Les athlètes, dont Carey Price, pourraient jouer un rôle important 

Au cours de la dernière année, des athlètes professionnels ont exercé une influence positive en permettant au mouvement Black Lives Matter de prendre de l’ampleur. 

Odjick, qui n’a jamais eu peur de se prononcer, aimerait que les sportifs autochtones utilisent leur notoriété dans ce sens. Mais comme il le dit si bien, il faudra d’abord encaisser le douloureux choc. 

« J’aimerais ça, mais il va falloir attendre d’être capable de parler avant de pouvoir le faire. On vit tellement d’émotions présentement », a-t-il déclaré en peinant à finir sa touchante phrase. 

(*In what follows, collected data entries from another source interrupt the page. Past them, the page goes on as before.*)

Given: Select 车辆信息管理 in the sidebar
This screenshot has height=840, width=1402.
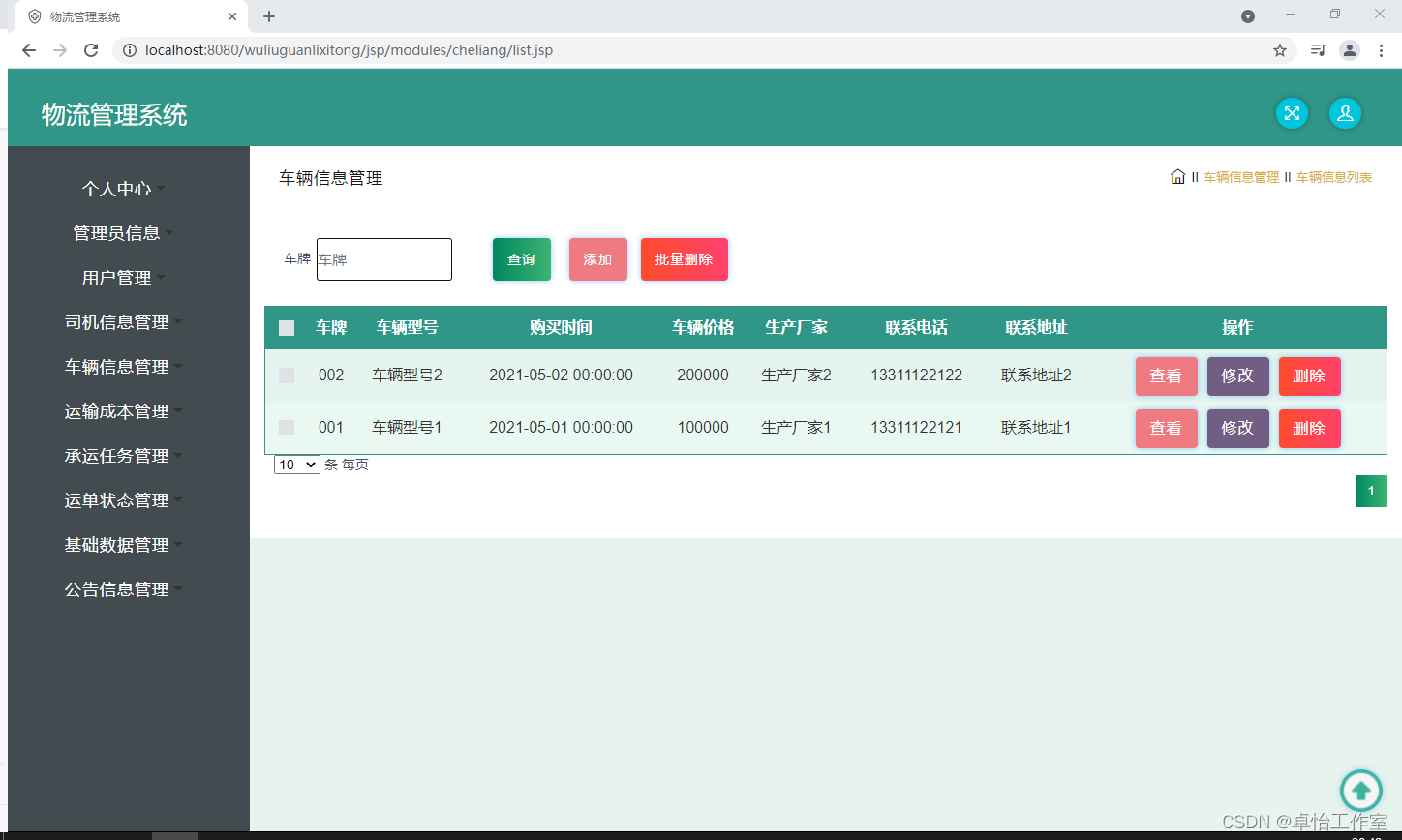Looking at the screenshot, I should [116, 367].
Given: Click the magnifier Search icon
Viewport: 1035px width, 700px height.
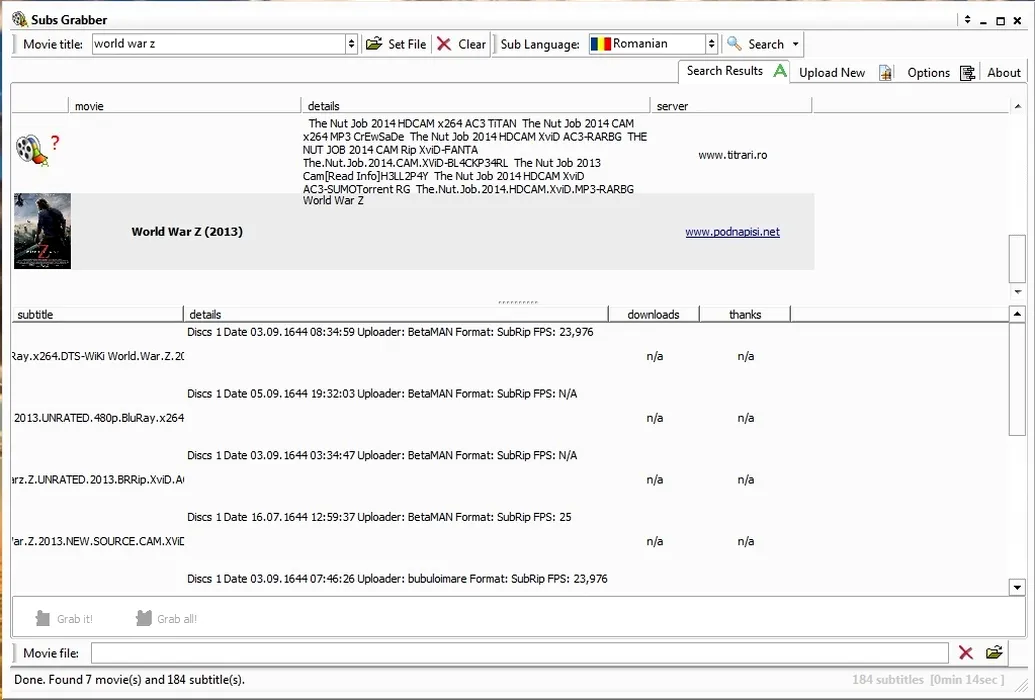Looking at the screenshot, I should coord(734,44).
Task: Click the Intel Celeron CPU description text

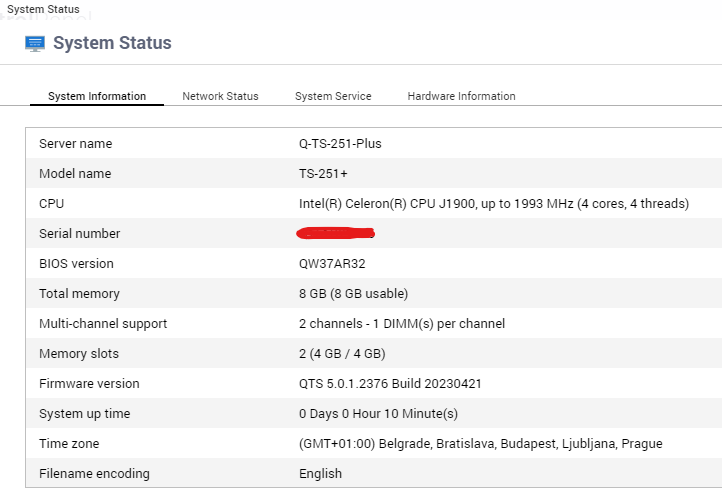Action: tap(493, 203)
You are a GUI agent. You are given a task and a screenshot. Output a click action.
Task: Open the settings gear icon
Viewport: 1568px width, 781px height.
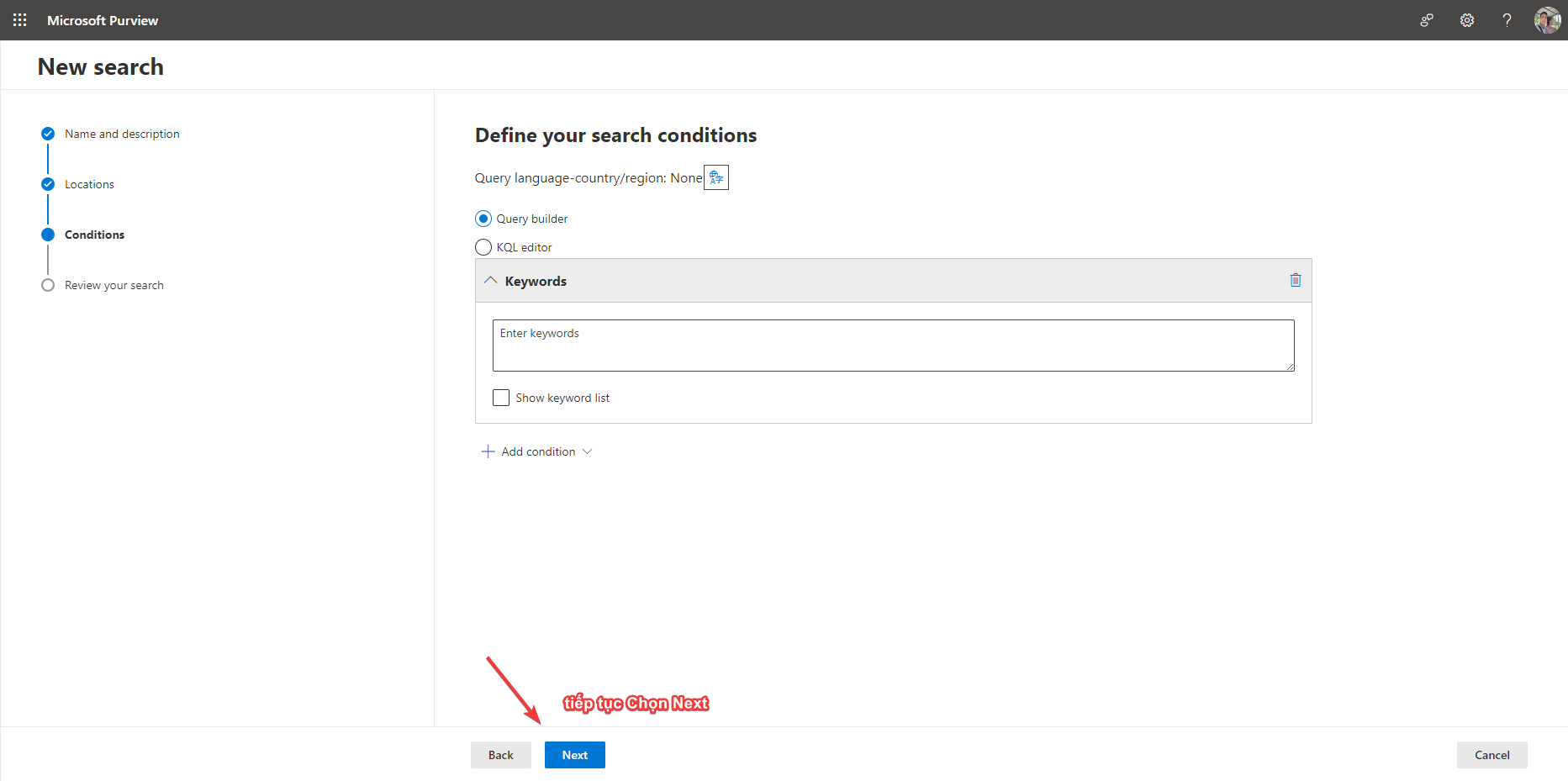tap(1466, 20)
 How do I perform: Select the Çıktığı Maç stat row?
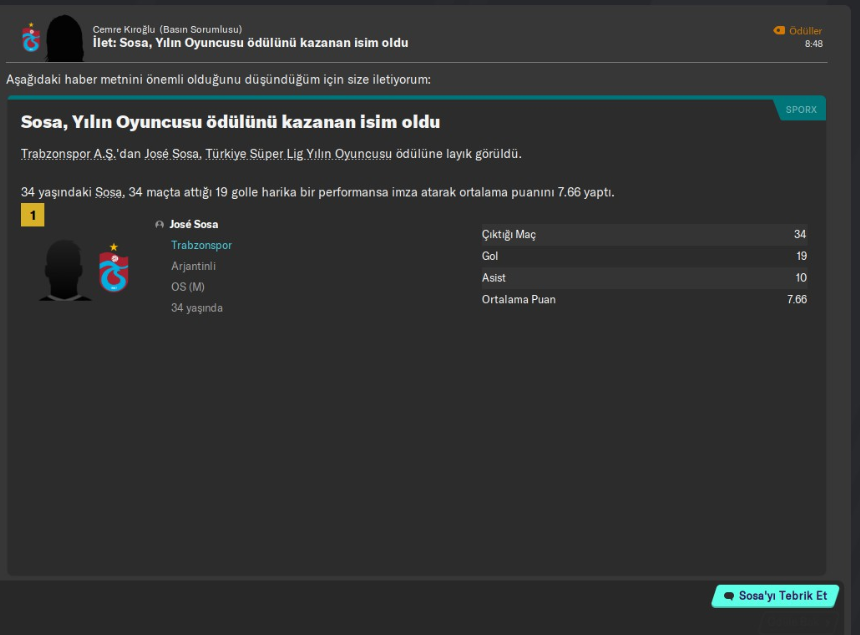[644, 234]
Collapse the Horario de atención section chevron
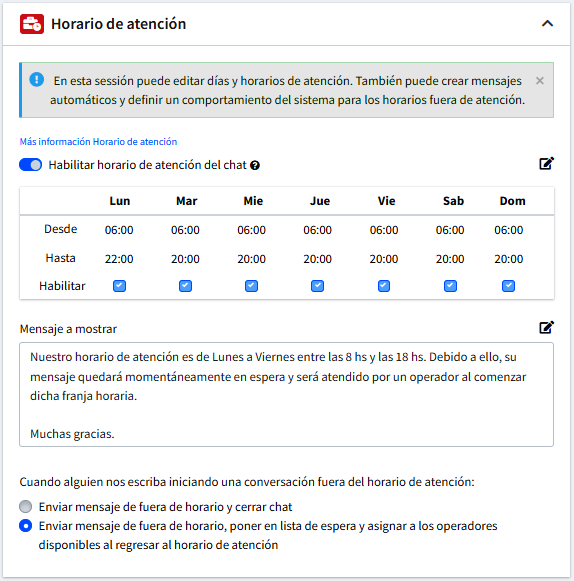Image resolution: width=574 pixels, height=581 pixels. (547, 24)
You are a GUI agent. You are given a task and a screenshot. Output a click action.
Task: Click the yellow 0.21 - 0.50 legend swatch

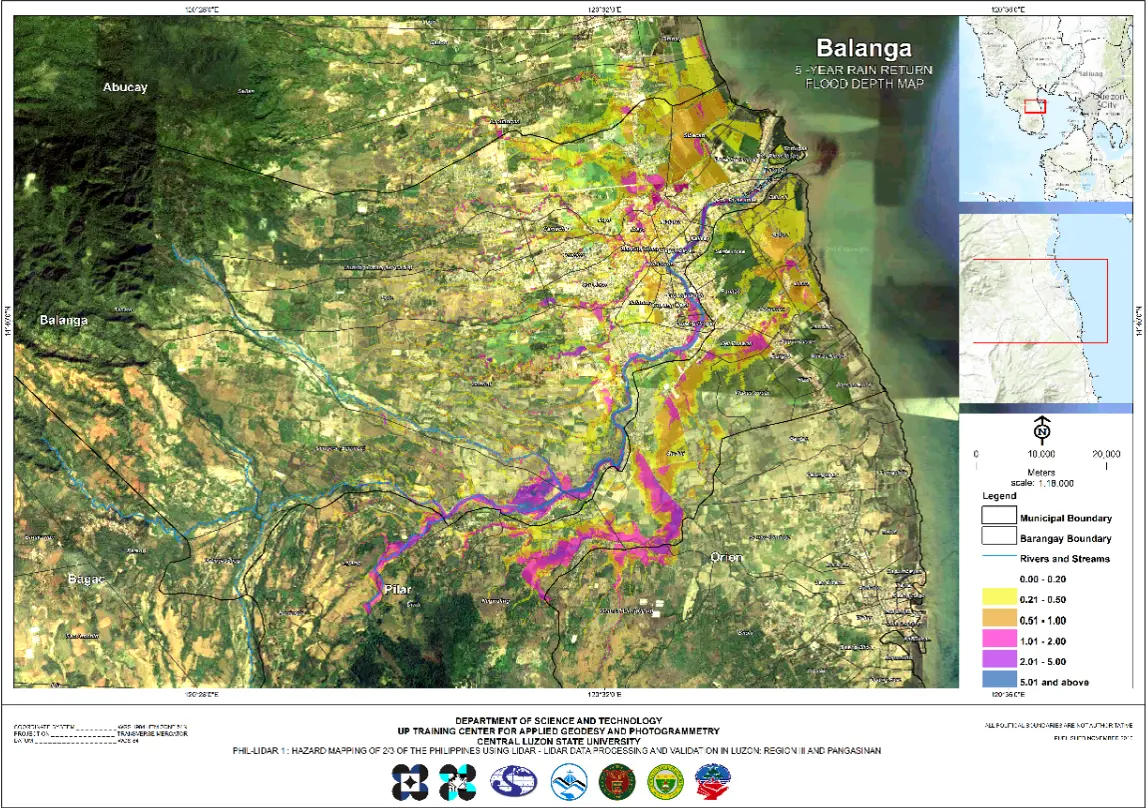[x=998, y=599]
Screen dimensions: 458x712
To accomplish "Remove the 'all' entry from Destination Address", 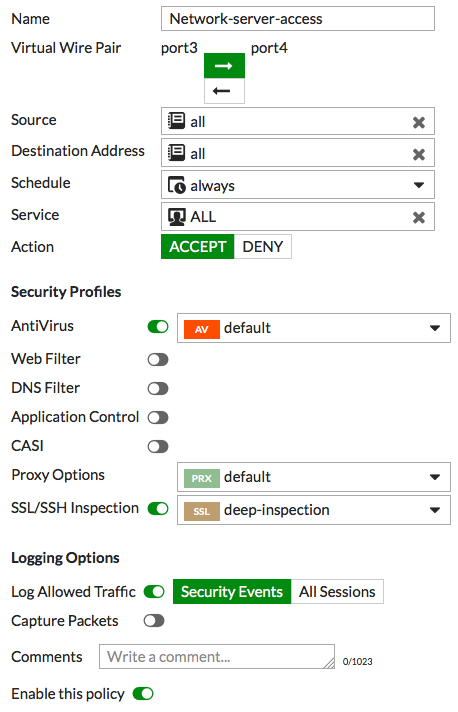I will tap(419, 154).
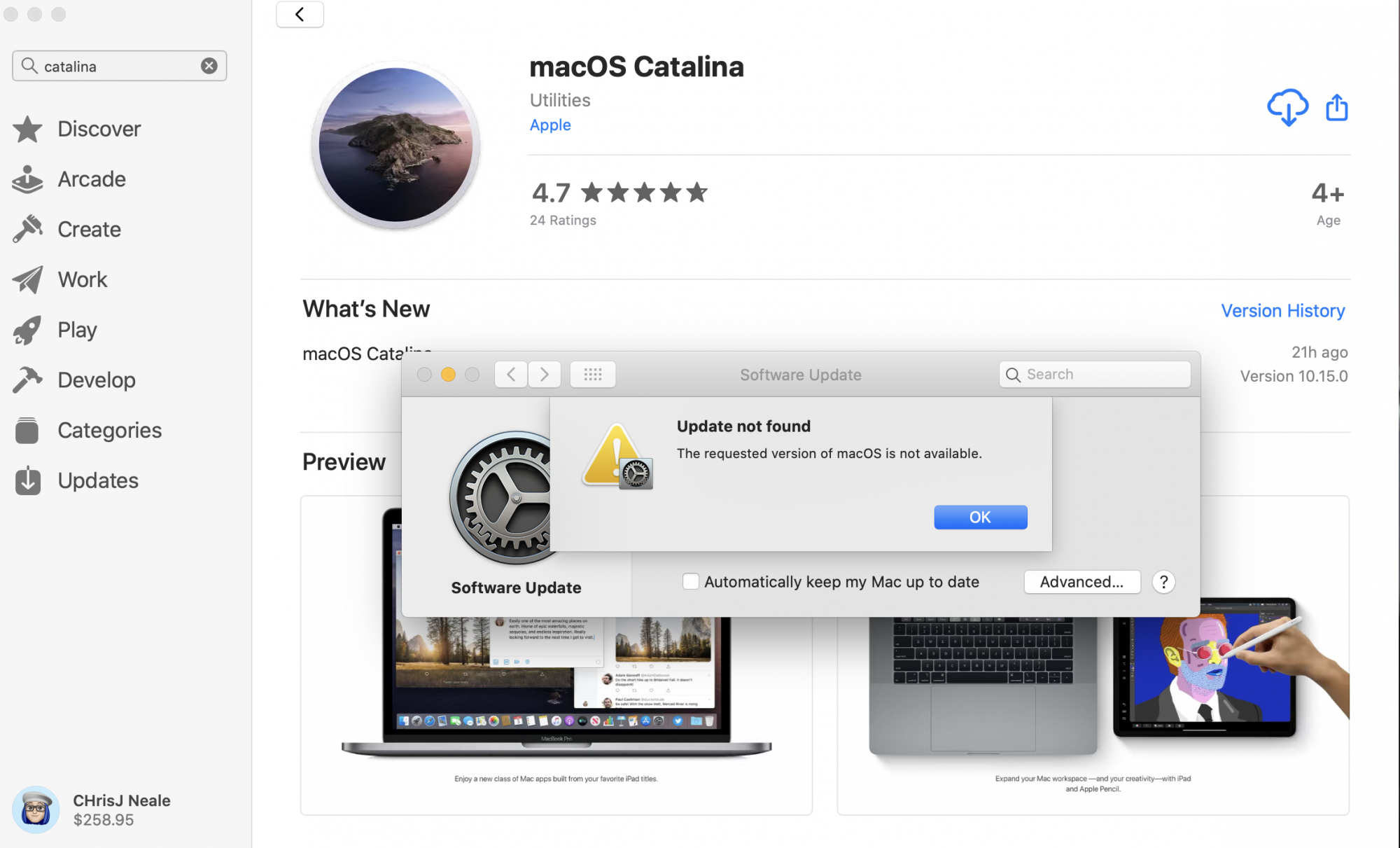Dismiss the dialog with OK

(x=980, y=517)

Ce n’est pas du tout dans sa nature puisqu’il adore être dans l’ombre quand il n’est pas sur la patinoire, mais Carey Price, qui est originaire de Colombie-Britannique, aurait une portée considérable dans une telle initiative. Odjick ne veut surtout pas lui imposer de pression et encore moins durant les séries. Mais, quand on lui pose la question, il avoue que ce serait bien que Price s’implique d’une quelconque façon. 

« Ouais, quand la saison sera finie, ce n’est pas le temps présentement », a répondu l’homme de 50 ans qui subira bientôt le dernier d’une série de traitements de chimiothérapie. 

Au Québec, le décès de Joyce Echaquan a conscientisé bien des gens à un problème qui persiste. En Colombie-Britannique, Odjick est touché par la réaction de la population au drame de Kamloops. Il ne peut qu’espérer que ça mènera au point final du racisme. Après tout, voilà la seule parcelle positive que l’on peut trouver dans une terre entachée par les restes de 215 enfants. 

« J’aimerais que les gens continuent de comprendre et de nous supporter, on l’apprécie beaucoup. C’est tout ce que je suis capable de dire aujourd’hui », a conclu Odjick qui aura besoin de temps pour recoller les 215 morceaux de son cœur.